* What you have to do
Start with the first line of the records below. Output each line exactly, ending with the one that contains "The height and width of the screenshot is (812, 1483).".

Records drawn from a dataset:

┌──

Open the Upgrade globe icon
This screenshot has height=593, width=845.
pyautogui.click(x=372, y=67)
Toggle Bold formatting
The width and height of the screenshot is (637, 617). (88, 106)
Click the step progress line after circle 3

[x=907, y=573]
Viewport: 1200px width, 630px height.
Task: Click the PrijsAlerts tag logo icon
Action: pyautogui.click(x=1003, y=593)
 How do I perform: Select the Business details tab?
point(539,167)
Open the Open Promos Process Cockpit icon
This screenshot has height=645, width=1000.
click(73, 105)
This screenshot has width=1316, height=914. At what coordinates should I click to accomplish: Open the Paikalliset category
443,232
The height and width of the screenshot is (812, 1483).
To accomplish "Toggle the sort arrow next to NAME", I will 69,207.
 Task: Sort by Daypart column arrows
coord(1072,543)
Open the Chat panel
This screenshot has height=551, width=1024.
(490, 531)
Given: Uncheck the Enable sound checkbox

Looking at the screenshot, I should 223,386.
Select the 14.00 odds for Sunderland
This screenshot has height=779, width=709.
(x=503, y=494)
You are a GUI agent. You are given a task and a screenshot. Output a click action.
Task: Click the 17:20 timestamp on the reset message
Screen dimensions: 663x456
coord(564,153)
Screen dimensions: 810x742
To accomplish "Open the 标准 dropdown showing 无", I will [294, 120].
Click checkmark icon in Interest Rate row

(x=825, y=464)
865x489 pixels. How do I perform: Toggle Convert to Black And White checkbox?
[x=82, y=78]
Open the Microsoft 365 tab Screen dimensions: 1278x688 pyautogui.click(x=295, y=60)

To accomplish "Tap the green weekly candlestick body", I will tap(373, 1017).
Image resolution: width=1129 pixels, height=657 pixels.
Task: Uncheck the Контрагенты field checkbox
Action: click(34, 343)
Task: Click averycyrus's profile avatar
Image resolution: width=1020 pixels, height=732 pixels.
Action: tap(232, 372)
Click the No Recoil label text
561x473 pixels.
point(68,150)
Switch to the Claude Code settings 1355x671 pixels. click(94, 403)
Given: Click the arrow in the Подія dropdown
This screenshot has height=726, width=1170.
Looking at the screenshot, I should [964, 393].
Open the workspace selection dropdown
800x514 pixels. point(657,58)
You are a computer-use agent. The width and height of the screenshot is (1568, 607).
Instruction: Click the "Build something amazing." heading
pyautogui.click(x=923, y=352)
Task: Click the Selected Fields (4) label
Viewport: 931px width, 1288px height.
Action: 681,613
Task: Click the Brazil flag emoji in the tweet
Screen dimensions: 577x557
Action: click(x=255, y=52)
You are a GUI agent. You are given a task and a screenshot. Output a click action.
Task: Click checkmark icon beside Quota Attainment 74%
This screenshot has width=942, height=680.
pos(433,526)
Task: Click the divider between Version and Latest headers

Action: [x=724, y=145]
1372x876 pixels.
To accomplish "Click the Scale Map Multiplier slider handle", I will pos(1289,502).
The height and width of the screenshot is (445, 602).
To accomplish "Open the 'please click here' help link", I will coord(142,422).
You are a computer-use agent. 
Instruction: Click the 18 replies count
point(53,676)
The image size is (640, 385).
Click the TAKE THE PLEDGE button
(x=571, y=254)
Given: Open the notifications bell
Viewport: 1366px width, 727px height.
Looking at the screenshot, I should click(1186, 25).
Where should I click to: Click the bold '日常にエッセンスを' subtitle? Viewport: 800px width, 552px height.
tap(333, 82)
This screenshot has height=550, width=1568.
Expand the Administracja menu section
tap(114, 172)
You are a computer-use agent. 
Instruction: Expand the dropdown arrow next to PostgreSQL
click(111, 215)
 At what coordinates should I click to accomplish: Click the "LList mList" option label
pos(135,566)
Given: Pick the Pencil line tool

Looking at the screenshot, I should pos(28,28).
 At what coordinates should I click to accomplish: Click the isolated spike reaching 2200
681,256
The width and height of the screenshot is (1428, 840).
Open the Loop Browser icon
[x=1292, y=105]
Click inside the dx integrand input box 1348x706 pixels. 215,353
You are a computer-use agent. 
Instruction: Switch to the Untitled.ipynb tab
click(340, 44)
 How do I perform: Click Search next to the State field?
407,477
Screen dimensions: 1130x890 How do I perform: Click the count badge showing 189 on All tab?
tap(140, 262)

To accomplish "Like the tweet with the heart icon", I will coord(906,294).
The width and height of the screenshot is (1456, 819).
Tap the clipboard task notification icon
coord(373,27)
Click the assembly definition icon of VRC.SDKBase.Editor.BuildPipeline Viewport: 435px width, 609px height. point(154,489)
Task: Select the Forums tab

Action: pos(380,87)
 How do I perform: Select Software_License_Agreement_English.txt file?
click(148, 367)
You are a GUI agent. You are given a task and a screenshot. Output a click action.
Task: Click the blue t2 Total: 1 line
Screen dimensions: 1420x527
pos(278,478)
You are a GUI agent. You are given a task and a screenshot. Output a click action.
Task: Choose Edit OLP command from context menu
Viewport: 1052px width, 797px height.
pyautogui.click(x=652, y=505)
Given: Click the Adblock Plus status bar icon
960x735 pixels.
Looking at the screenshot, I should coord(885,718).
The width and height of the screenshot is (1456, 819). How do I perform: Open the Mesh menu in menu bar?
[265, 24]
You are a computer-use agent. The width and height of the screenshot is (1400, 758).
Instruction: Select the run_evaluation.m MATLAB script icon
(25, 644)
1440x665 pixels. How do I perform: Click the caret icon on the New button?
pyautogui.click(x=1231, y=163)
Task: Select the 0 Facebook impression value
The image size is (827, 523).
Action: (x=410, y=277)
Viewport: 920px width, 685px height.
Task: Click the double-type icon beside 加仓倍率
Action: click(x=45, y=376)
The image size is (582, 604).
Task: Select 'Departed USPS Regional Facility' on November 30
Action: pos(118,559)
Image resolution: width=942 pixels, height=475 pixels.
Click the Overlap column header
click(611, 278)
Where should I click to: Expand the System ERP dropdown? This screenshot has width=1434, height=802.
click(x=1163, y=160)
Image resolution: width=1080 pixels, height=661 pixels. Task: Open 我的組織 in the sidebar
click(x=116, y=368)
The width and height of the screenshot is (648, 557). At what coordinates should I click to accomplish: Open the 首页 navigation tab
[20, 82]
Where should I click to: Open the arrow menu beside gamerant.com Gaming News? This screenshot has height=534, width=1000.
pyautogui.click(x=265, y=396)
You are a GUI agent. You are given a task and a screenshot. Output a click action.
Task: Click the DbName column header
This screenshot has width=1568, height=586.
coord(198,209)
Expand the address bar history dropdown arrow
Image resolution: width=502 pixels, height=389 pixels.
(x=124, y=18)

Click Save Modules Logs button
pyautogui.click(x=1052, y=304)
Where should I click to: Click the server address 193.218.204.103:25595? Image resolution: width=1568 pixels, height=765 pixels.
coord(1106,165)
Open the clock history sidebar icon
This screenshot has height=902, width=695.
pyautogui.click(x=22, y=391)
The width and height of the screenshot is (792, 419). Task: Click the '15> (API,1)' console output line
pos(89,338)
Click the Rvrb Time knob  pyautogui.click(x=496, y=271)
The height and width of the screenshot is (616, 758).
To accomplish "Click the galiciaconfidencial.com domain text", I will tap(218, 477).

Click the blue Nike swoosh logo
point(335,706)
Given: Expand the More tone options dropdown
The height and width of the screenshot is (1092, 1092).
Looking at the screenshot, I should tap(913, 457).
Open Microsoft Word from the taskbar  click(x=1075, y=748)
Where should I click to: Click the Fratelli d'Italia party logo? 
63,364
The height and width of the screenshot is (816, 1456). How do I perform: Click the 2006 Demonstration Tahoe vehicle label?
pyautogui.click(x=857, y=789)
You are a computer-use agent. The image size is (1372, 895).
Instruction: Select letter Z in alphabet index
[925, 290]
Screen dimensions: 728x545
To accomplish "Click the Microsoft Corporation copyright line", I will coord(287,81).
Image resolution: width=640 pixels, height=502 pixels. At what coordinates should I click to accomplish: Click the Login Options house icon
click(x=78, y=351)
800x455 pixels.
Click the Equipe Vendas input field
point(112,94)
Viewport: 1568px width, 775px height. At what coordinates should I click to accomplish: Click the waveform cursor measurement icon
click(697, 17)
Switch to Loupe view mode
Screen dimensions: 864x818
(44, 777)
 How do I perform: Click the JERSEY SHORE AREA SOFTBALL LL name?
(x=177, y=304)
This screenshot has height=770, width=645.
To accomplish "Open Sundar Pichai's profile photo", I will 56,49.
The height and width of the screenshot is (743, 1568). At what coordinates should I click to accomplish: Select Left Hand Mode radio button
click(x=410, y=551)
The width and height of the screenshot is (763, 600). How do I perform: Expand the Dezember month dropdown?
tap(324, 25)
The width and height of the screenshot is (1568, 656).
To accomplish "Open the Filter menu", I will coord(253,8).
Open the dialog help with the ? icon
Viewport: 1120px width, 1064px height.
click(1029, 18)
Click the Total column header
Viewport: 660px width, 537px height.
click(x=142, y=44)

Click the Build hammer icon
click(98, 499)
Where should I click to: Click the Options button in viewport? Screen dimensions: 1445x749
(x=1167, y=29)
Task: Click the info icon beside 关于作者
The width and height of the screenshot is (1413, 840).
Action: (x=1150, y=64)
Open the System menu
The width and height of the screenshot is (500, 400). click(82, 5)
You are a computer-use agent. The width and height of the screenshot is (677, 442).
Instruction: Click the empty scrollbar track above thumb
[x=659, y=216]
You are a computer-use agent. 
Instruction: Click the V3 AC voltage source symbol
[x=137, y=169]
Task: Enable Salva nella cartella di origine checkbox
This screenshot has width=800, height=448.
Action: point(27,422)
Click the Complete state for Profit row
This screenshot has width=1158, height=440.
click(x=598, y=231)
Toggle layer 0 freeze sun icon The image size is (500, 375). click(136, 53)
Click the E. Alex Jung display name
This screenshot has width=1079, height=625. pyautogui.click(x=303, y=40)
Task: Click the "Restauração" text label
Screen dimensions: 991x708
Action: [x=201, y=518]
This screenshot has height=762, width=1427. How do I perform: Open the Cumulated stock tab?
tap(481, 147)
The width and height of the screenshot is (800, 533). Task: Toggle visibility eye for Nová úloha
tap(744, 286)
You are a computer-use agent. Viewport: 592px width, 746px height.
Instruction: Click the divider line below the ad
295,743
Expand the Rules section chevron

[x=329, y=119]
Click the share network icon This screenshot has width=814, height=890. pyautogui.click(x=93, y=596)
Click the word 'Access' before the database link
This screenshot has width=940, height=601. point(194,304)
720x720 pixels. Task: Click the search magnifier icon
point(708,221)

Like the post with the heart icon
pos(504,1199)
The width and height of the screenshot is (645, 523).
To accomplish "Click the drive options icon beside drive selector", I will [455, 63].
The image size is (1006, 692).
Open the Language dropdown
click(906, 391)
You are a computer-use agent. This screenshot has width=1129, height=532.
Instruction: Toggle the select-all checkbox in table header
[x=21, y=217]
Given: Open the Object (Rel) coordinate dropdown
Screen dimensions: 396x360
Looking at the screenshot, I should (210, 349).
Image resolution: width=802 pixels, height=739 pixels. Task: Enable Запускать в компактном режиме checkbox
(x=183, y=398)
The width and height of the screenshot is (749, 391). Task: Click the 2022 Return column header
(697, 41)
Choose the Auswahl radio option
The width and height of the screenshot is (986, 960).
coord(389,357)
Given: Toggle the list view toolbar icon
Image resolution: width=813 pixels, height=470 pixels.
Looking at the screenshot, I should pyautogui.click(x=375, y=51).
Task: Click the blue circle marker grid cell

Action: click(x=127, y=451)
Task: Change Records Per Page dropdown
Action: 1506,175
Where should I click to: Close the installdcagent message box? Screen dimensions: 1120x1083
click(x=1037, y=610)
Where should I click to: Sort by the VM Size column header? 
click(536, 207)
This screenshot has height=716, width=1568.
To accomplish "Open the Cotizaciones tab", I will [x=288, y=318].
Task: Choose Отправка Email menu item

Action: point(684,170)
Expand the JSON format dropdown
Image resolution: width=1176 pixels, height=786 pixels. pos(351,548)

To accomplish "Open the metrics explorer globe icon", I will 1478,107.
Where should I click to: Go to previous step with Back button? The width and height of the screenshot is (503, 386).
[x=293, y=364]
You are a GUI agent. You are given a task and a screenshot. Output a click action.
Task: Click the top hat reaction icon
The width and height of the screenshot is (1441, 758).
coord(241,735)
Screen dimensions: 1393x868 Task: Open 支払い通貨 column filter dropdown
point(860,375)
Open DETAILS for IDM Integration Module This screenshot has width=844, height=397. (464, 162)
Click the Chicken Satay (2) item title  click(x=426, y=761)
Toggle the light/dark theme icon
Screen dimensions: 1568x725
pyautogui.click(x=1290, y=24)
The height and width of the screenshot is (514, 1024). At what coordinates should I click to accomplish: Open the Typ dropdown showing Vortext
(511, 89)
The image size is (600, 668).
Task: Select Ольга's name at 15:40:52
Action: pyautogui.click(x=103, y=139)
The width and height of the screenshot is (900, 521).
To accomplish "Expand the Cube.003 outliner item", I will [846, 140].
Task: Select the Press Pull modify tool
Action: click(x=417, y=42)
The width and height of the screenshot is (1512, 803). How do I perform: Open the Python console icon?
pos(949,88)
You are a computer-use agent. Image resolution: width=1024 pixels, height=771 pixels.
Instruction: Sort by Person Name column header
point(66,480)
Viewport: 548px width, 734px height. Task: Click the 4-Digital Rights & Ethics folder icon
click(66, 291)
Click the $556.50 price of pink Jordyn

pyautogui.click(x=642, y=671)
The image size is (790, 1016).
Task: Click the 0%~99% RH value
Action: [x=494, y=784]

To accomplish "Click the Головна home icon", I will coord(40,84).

└──

* Task output
Open the Upgrade globe icon
This screenshot has height=593, width=845.
pyautogui.click(x=372, y=67)
Toggle Bold formatting
The width and height of the screenshot is (637, 617). (88, 106)
Click the step progress line after circle 3

[x=907, y=573]
Viewport: 1200px width, 630px height.
Task: Click the PrijsAlerts tag logo icon
Action: pyautogui.click(x=1003, y=593)
 How do I perform: Select the Business details tab?
point(539,167)
Open the Open Promos Process Cockpit icon
This screenshot has height=645, width=1000.
click(73, 105)
This screenshot has width=1316, height=914. At what coordinates should I click to accomplish: Open the Paikalliset category
443,232
The height and width of the screenshot is (812, 1483).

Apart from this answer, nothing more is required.